Annalee Schorr explores the ubiquitous and looks at the quirks in our visual world via photography, painting, and installation. The use of grids and patterning is a constant in Schorr’s varied works. She is interested in social aspects of our culture, and she pursues the realities that lie beneath the surfaces we present to the world.
In her most recent work she has returned to pure pattern, which was the emphasis of her early art in the 70s and 80s. Now the work is childlike and exuberant, using Sharpie pens on layers of mylar, but still retaining the discipline which permeates all her work. She has chosen to take a break from the politically-oriented work of the past, to re-focus on beauty and structure. Inspiration came from trips to Turkey and Spain, where tiles and mosaics in ancient mosques and cathedrals, and the universality of the symbolism used, caught her attention.
Schorr photographs images from her TV screen and photographs homeless people on Denver’s streets. Her aim is to freeze the images which fly past, so that which we “tune out” can be analyzed and synthesized.

Problems and tasks:
a: Summarize the text about Annalee Schorr in two sentences.
b: In the text about Annalee Schorr, what materials does her most recent work use?
c: Extend the text about Annalee Schorr, picking up right after its final sentence.

Extracted entries:
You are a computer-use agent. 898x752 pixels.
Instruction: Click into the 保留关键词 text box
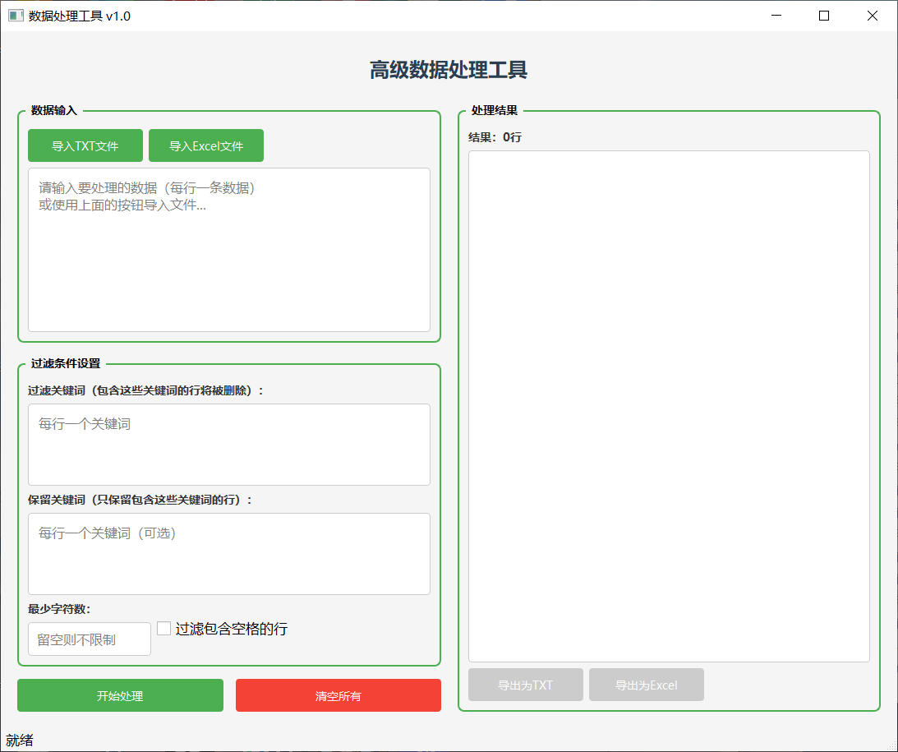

--

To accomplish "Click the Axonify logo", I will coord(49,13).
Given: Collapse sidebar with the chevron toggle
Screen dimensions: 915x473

* * *

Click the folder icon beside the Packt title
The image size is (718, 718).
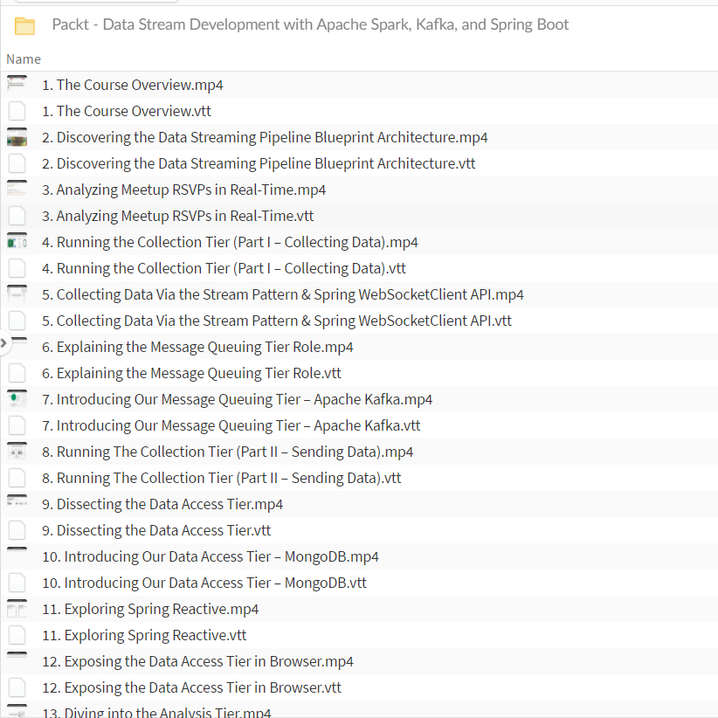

Your responses:
a: Annalee Schorr uses photography, painting, and installation, with constant grids and patterning, to explore the quirks of the visual world and the realities beneath the surfaces people present. Her recent work returns to pure pattern in Sharpie on layered mylar, inspired by tiles and mosaics in Turkey and Spain, and she also photographs images from her TV screen and homeless people on Denver's streets to freeze what people tune out.

b: Sharpie pens on layers of mylar.

c:
In her 2003 “Shock/Awe” solo show at Spark Gallery,” she declared herself “embedded” in her living room, covering the Iraq War via television. She showed 50 large photos of war images shot from her TV screen, plus several enlarged contact sheets. This exhibit earned her Westword’s “Best Political Show of the Year” designation in the Best of Denver issue.
In her continuing project of photographing Denver’s sign-bearing homeless, life-size images are mounted on sheets of raw cardboard, with actual signs as well as Schorr’s notes of the stories each person chose to tell her. These have been shown in many venues, including Rocky Mountain College of Art and Design’s Fine Arts Center; Western Colo. Center for the Arts in Grand Junction; and at the National Conference of Health Care for the Homeless.
Her work has been shown in important invitational exhibits, including “Pattern Recognition,” Foothills Art Center, Golden CO; “Retrospectacle: 25 Years of Collecting Photography,” Denver Art Museum; “Repeat Offenders: Serial Works by Colorado Artists,” Singer Gallery at Mizel Center for the Arts, Denver.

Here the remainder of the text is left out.